RECORDS SHOWN >>
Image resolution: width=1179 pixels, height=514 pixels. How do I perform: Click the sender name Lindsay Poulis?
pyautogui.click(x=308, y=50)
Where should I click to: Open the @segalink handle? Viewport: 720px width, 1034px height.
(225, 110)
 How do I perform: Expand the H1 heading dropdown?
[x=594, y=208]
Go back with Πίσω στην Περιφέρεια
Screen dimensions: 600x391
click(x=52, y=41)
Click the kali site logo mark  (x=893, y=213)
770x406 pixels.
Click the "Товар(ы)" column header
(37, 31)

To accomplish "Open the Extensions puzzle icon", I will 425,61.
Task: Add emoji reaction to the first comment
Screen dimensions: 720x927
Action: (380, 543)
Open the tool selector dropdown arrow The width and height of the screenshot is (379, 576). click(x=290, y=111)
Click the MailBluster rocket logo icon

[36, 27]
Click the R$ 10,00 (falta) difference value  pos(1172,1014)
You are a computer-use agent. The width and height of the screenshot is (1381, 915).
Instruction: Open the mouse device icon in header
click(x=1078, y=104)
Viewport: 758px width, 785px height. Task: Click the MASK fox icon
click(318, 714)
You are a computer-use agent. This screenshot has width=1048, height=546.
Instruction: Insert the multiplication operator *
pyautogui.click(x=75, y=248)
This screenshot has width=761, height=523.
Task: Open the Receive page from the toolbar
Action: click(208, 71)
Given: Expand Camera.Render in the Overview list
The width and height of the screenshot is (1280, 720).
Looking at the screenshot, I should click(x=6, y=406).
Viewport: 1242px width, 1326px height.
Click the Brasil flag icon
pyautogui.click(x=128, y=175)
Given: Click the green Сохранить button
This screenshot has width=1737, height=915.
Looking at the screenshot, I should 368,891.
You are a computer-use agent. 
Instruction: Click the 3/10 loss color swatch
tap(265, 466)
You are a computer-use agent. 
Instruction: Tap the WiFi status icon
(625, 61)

PROBLEM TO WORK ON >>
Each line of the entries holding the string "agent" should be found and copied.

TASK RESULT >>
You are a computer-use agent. The width and height of the screenshot is (1381, 915).
You are a computer-use agent. This screenshot has width=1048, height=546.
You are a computer-use agent. 
You are a computer-use agent. 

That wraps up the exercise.